We do not live in a world of greater complexity, as the evolutionists claim, but in a world of greater complication. The two are not quite the same thing, though it is understandable why scientists working from a strictly materialistic foundation might confuse them.
What I’ve said here is not entirely new, of course. In important ways, what I have outlined above is merely a refinement of the hypothesis regarding the ‘proto-animals’ on Noah’s ark that I have heard appeal to on numerous occasions. However, I believe what I am suggesting is both a refinement and a significant expansion of that idea. I welcome readers’ feedback on this proposal. I can be reached at email@example.com.

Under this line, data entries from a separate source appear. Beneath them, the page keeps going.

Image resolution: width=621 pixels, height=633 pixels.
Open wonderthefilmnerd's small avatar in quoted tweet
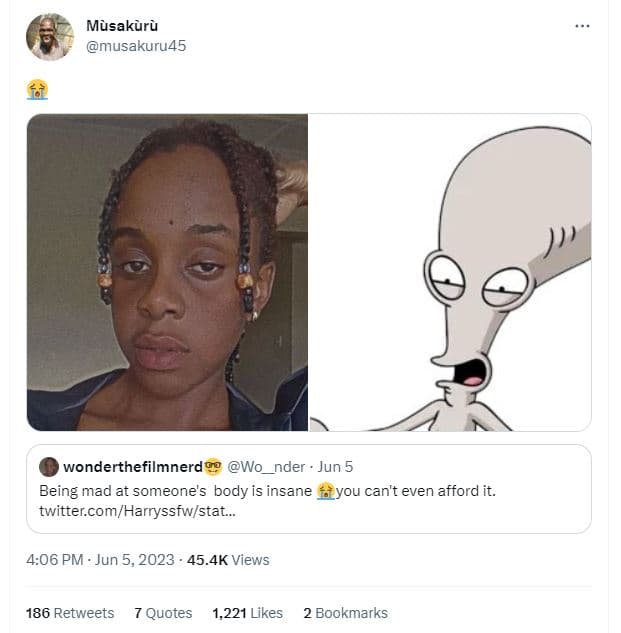[49, 467]
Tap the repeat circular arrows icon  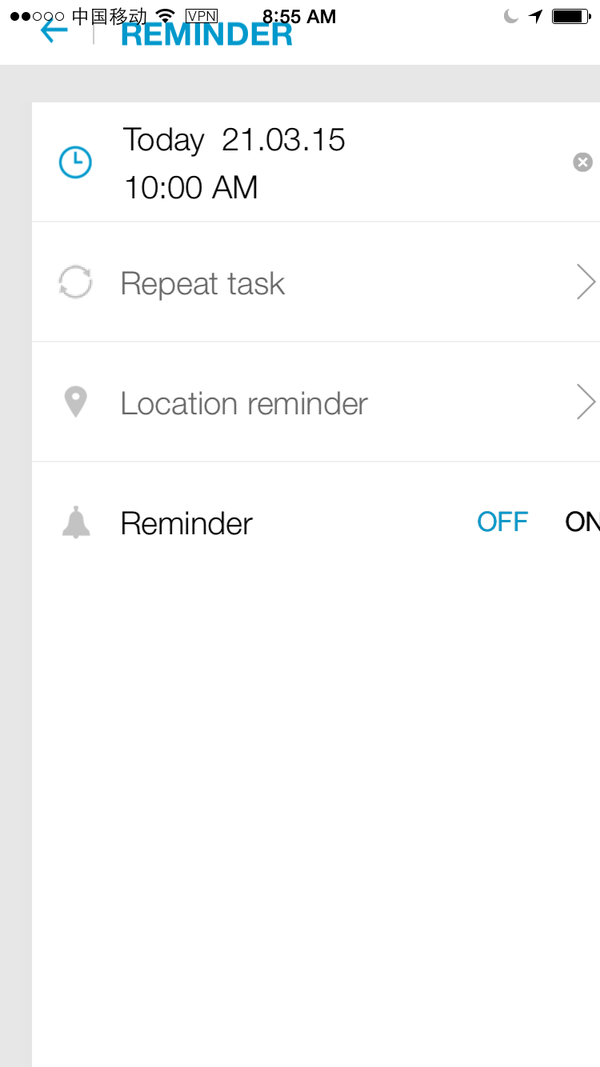(75, 282)
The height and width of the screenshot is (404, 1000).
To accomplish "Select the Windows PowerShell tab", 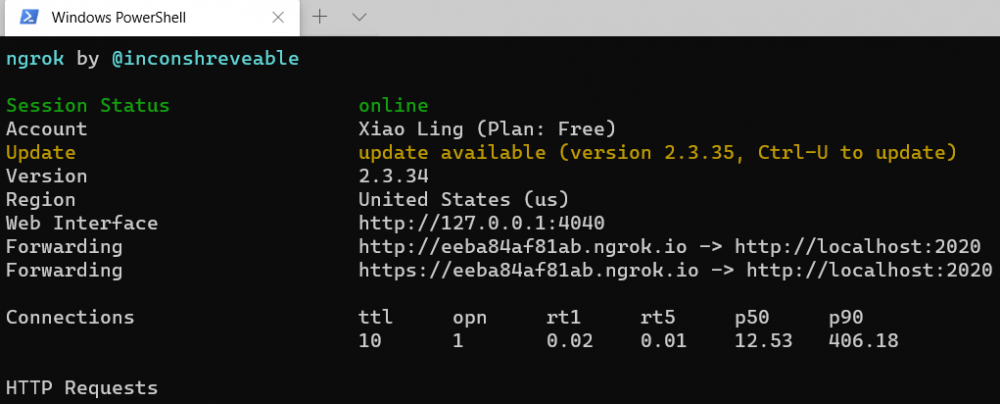I will coord(118,18).
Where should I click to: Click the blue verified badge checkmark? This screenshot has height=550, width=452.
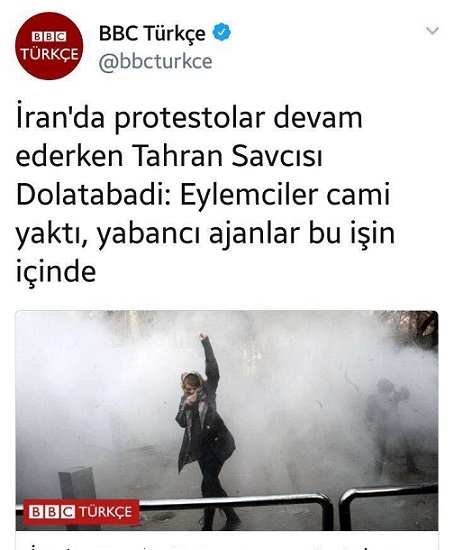222,33
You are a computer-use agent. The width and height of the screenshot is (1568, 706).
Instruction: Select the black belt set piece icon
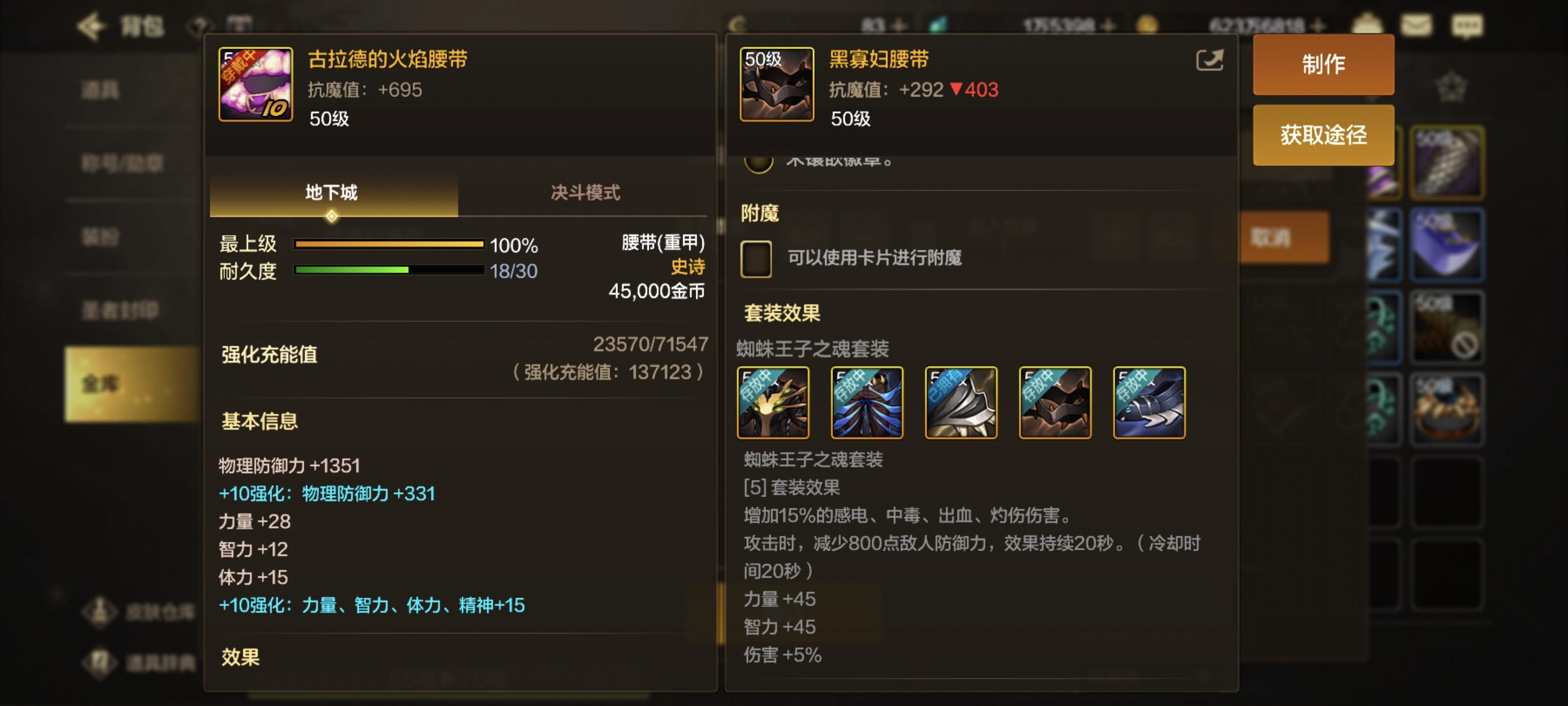[1055, 402]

 Strict in the sense that I believe Genesis to contain an historically accurate account of the Creation, rather than a mythical or symbolic account. However, on the basis of strictly biblical considerations, I am not convinced that the “days” of Genesis 1 represent 24 hour solar days. My interpretive agnosticism has nothing to do with capitulation to science or contemporary opinion. I simply do not find that the textual considerations make this the only, or even the most likely, option. It is certainly possible that 24 hour days are in view here, but I feel that excessive attention to this relatively minor detail has obscured some of the more important theological significance of Genesis 1.

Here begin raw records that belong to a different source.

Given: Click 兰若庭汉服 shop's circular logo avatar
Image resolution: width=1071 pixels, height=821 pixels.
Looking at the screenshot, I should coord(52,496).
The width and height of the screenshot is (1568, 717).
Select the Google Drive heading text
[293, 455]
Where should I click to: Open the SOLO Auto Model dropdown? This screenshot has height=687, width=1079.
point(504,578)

 A cubit, of course, was a unit of measurement equivalent to the distance from the tip of a man’s fingers to his elbow. Obviously, the size of the man would affect the size of this unit considerably.
 Actually, the chromosomes are not really missing. It would be better to describe them as “broken” because the genetic material which once comprised them is still identifiable as genetic “rubble” in the expected locations. At some point in history, a breed of horse suffered some genetic damage which somehow became normative for the whole population of that breed; i.e. the donkey.